**OBJECTIVE:**
Can you copy, word for word, the entries from the line containing "Click the Roman numeral plate" through the line containing "Looking at the screenshot, I should (x=71, y=402).", including both of those lines?

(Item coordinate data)

★ ★ ★ ★ ★

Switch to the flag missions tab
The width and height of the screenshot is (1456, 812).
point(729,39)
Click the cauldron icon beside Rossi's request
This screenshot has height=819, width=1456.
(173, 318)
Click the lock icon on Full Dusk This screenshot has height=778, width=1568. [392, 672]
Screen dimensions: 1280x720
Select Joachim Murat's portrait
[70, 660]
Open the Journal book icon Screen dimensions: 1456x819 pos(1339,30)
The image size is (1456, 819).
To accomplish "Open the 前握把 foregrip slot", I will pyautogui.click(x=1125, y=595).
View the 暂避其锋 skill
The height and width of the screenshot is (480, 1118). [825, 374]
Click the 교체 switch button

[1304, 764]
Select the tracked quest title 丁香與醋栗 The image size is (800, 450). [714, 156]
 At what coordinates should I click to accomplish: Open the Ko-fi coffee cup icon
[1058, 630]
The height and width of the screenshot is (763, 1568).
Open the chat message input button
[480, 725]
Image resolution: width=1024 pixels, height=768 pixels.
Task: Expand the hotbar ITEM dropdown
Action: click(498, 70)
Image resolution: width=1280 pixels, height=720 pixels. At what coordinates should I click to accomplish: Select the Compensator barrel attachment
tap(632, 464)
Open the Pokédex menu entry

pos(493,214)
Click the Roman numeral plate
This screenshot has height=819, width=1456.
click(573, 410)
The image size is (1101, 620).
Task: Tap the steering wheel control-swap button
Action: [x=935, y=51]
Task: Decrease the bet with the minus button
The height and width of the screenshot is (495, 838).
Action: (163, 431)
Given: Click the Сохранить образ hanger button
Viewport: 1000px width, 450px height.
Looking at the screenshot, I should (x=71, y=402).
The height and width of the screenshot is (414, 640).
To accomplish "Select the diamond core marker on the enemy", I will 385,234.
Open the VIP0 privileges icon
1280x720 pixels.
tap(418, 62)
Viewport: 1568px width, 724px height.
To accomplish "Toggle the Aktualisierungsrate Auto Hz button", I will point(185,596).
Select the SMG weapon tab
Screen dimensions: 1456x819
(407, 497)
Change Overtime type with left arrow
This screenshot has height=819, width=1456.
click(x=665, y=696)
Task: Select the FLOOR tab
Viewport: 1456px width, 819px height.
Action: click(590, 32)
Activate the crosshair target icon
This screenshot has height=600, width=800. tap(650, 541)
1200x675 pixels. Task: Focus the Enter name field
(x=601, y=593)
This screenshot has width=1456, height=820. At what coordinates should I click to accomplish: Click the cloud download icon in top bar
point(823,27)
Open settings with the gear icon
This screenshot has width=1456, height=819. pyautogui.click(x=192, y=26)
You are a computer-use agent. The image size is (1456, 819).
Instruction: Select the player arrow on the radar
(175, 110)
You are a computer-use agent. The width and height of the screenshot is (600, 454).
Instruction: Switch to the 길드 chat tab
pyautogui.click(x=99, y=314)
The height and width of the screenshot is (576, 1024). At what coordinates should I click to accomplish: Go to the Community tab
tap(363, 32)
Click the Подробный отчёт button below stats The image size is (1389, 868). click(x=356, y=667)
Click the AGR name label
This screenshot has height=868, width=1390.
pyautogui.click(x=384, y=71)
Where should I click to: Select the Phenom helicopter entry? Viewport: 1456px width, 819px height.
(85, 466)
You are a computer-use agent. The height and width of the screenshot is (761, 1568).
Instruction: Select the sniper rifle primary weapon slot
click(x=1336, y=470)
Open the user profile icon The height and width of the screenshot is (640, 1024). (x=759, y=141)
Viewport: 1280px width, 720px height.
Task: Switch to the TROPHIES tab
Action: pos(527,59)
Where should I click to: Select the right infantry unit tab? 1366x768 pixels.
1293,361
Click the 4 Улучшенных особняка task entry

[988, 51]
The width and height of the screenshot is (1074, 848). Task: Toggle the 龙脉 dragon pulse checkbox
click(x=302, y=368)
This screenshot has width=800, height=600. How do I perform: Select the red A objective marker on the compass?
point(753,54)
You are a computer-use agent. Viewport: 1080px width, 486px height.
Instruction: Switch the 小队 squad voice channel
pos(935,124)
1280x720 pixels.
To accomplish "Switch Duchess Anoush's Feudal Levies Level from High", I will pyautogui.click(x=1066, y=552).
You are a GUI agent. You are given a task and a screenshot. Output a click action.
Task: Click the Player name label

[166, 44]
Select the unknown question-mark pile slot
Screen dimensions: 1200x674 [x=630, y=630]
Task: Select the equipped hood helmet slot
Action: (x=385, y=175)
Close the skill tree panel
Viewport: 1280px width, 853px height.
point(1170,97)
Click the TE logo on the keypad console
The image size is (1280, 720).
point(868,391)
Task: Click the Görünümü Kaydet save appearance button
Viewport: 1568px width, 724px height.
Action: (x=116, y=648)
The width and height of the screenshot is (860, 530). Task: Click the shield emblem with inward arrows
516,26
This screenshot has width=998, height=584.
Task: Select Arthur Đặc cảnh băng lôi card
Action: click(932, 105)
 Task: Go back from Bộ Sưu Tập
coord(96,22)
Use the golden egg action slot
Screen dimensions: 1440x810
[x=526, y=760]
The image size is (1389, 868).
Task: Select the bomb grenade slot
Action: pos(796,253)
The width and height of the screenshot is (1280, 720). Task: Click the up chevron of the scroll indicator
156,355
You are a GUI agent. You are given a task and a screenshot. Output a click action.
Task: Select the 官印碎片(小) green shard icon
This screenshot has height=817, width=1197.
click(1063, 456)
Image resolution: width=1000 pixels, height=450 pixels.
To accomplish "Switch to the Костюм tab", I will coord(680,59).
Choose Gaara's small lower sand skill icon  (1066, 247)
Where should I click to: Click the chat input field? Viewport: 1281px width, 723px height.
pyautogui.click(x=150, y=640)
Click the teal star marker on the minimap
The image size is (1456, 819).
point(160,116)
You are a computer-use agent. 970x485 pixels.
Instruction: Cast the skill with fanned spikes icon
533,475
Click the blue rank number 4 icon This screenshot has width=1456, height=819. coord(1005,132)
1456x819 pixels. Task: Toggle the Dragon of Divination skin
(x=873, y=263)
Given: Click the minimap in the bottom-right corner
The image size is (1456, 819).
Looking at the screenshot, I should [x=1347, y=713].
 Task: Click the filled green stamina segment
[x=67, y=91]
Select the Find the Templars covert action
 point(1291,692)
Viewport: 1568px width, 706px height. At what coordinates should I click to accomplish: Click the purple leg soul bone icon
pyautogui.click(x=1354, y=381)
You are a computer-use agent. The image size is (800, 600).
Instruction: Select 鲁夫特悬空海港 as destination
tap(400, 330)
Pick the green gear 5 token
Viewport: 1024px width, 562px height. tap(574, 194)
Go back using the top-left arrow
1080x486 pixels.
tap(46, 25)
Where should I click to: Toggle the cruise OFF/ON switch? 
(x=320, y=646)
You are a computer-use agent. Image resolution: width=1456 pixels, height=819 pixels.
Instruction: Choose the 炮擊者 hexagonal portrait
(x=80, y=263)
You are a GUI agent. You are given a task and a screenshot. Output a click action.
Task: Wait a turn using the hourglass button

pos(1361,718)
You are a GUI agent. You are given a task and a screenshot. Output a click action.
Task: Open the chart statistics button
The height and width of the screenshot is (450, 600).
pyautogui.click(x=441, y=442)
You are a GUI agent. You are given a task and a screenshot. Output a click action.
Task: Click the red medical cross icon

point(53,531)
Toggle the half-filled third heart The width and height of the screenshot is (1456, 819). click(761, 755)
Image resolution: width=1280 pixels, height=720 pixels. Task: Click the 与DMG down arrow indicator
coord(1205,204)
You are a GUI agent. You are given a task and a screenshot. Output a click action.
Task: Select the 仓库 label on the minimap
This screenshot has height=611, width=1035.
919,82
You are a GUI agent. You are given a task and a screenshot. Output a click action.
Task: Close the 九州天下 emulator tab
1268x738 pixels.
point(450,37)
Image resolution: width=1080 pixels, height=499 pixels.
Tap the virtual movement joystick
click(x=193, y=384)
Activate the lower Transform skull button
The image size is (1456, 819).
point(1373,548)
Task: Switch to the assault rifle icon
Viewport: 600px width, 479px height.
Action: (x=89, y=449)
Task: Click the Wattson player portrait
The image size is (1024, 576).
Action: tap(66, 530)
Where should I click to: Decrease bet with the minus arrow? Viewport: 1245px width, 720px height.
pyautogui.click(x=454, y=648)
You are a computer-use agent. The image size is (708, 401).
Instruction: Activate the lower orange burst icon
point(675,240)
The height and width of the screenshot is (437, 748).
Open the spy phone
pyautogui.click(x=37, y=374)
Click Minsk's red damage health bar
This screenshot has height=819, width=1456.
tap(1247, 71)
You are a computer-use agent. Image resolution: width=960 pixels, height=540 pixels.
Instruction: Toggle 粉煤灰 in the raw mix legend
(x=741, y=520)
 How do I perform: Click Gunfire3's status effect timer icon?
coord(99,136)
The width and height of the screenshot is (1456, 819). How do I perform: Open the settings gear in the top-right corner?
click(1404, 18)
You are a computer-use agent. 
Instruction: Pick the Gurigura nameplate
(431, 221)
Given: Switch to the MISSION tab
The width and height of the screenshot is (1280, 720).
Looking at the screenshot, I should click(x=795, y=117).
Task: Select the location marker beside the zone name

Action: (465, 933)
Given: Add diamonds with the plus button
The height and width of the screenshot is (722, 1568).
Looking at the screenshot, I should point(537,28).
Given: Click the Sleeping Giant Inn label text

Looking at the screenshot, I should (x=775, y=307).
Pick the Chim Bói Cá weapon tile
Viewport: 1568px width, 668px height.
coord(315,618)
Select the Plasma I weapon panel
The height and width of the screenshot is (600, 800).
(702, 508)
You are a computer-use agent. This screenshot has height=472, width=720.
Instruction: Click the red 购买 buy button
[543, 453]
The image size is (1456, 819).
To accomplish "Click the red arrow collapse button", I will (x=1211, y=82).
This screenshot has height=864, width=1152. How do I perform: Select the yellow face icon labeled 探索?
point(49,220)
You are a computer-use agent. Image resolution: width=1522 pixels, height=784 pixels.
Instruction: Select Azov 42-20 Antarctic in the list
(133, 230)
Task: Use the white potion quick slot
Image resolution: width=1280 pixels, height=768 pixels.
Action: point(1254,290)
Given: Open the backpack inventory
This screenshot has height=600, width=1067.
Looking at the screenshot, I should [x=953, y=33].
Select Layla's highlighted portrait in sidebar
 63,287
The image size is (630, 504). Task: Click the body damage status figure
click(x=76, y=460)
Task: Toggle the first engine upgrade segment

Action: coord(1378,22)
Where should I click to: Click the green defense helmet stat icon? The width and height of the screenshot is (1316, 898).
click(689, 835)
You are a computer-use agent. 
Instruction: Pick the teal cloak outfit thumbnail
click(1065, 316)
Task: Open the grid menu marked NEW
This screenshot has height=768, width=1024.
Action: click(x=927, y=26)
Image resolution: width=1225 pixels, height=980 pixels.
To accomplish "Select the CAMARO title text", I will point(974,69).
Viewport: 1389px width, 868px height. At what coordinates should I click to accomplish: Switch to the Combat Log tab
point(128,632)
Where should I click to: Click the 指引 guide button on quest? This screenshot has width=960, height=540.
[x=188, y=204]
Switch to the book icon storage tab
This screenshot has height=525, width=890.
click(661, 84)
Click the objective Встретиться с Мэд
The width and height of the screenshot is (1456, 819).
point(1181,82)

★ ★ ★ ★ ★

**FULL SOLUTION:**
Click the Roman numeral plate
This screenshot has height=819, width=1456.
click(573, 410)
The image size is (1101, 620).
Task: Tap the steering wheel control-swap button
Action: [x=935, y=51]
Task: Decrease the bet with the minus button
The height and width of the screenshot is (495, 838).
Action: (163, 431)
Given: Click the Сохранить образ hanger button
Viewport: 1000px width, 450px height.
Looking at the screenshot, I should (x=71, y=402).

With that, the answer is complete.